The voluntary standard setting activities of ASTM will benefit greatly from the new public database launching in March 2011. Earlier access to injury data and the ability to look for patterns in injury data that can be addressed through standards will lead to stronger standards that can more nimbly react to incidents. This year's Nursery Product Report from CPSC showed a jump in emergency room visits linked to juvenile products. That information, combined with the new database will give ASTM the information they need to improve product safety.

Have a product related concern that you would like ASTM to consider? Email KID and we'll bring that along with us next week.

Monday, November 1, 2010

New data from CPSC suggests increase in injuries from juvenile products

Today CPSC released its 2010 Nursery Product Report. The report looks at injuries and deaths in nursery products from 2009. The report cites 77,300 injuries involving nursery products that required a trip to the emergency room. This is an increase of around 21% from last year. The rate does fluctuate year to year, but this is a particularly high increase. Injuries in cribs rose by about 27% from 11,500 to 14,600. CPSC says the increase could be due to technical issues, but their staff (and KID!) will be carefully reviewing the data to determine if there are product related issues leading to the increase. Infant carriers and car seats (outside of their use in cars), cribs and strollers were the top three categories, accounting for most of the injuries.

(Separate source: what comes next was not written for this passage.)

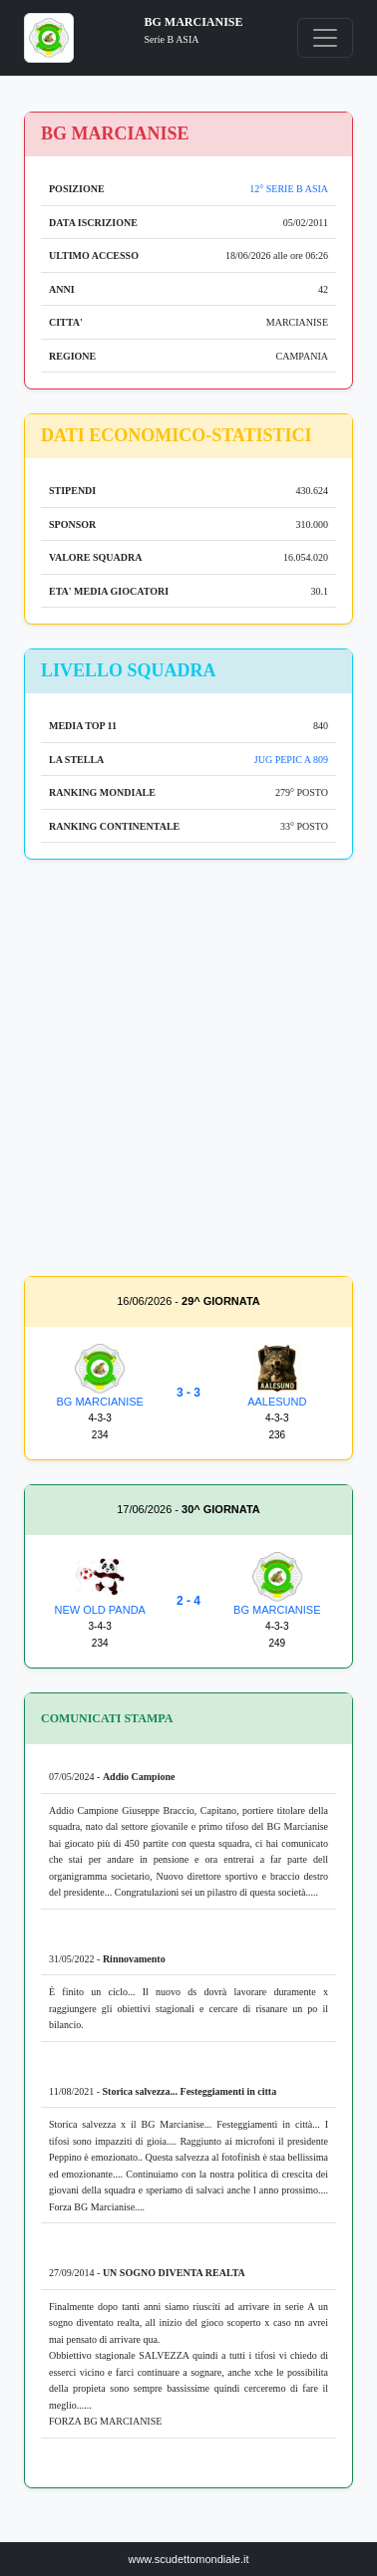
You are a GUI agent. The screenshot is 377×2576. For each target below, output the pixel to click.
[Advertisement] (188, 1072)
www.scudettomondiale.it (188, 2559)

CPSC gets death data from different sources, and only provides averages over a three year period. The data also lags behind injury data, so the average number of deaths from 2005-2007 was 88 a year, with 60 of those in sleep environments such as cribs (36), bassinets (14) and play yards (10).

CPSC notes that the deaths and injuries, while involving a product, may not always be caused by product defects, but by other factors such as extra bedding. Check out KID's safe sleep tips or CPSC's new video for more information on creating a safe sleep environment.

The new database that launches in March 2011 will provide additional injury data to study along with this emergency room data.